TASK STATEMENT:
Print out the data below. Do not alter a single line.

------ SOURCE INFORMATION ------

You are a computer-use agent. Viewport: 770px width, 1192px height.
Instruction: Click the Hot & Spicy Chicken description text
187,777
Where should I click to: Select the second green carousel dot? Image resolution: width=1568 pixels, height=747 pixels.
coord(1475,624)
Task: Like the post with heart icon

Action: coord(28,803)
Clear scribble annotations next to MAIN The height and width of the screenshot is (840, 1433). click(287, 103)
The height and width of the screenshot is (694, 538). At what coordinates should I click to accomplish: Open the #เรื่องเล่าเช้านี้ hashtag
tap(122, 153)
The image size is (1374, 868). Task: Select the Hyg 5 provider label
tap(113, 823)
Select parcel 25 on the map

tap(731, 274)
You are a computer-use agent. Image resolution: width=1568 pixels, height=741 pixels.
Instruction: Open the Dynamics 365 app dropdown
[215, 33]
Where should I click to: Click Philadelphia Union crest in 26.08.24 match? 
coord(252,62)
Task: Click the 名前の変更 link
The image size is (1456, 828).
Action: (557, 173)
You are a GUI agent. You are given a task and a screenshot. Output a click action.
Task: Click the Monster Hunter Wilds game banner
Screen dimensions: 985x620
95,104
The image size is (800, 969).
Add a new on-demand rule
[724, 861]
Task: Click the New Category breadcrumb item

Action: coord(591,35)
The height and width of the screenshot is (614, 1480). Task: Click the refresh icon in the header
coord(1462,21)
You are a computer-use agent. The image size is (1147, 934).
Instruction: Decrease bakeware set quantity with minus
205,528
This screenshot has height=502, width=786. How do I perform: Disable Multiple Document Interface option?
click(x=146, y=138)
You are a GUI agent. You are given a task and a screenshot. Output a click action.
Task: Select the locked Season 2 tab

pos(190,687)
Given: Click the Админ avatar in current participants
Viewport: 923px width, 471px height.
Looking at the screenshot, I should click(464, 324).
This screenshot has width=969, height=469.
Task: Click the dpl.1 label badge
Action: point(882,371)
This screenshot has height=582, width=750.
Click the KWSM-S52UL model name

------

EXPECTED OUTPUT:
You are a computer-use agent. Viewport: 770px width, 1192px height.
Instruction: Click the Hot & Spicy Chicken description text
187,777
Where should I click to: Select the second green carousel dot? Image resolution: width=1568 pixels, height=747 pixels.
coord(1475,624)
Task: Like the post with heart icon

Action: coord(28,803)
Clear scribble annotations next to MAIN The height and width of the screenshot is (840, 1433). click(287, 103)
The height and width of the screenshot is (694, 538). At what coordinates should I click to accomplish: Open the #เรื่องเล่าเช้านี้ hashtag
tap(122, 153)
The image size is (1374, 868). Task: Select the Hyg 5 provider label
tap(113, 823)
Select parcel 25 on the map

tap(731, 274)
You are a computer-use agent. Image resolution: width=1568 pixels, height=741 pixels.
Instruction: Open the Dynamics 365 app dropdown
[215, 33]
Where should I click to: Click Philadelphia Union crest in 26.08.24 match? 
coord(252,62)
Task: Click the 名前の変更 link
The image size is (1456, 828).
Action: (557, 173)
You are a GUI agent. You are given a task and a screenshot. Output a click action.
Task: Click the Monster Hunter Wilds game banner
Screen dimensions: 985x620
95,104
The image size is (800, 969).
Add a new on-demand rule
[724, 861]
Task: Click the New Category breadcrumb item

Action: coord(591,35)
The height and width of the screenshot is (614, 1480). Task: Click the refresh icon in the header
coord(1462,21)
You are a computer-use agent. The image size is (1147, 934).
Instruction: Decrease bakeware set quantity with minus
205,528
This screenshot has height=502, width=786. How do I perform: Disable Multiple Document Interface option?
click(x=146, y=138)
You are a GUI agent. You are given a task and a screenshot. Output a click action.
Task: Select the locked Season 2 tab

pos(190,687)
Given: Click the Админ avatar in current participants
Viewport: 923px width, 471px height.
Looking at the screenshot, I should click(464, 324).
This screenshot has width=969, height=469.
Task: Click the dpl.1 label badge
Action: point(882,371)
This screenshot has height=582, width=750.
Click the KWSM-S52UL model name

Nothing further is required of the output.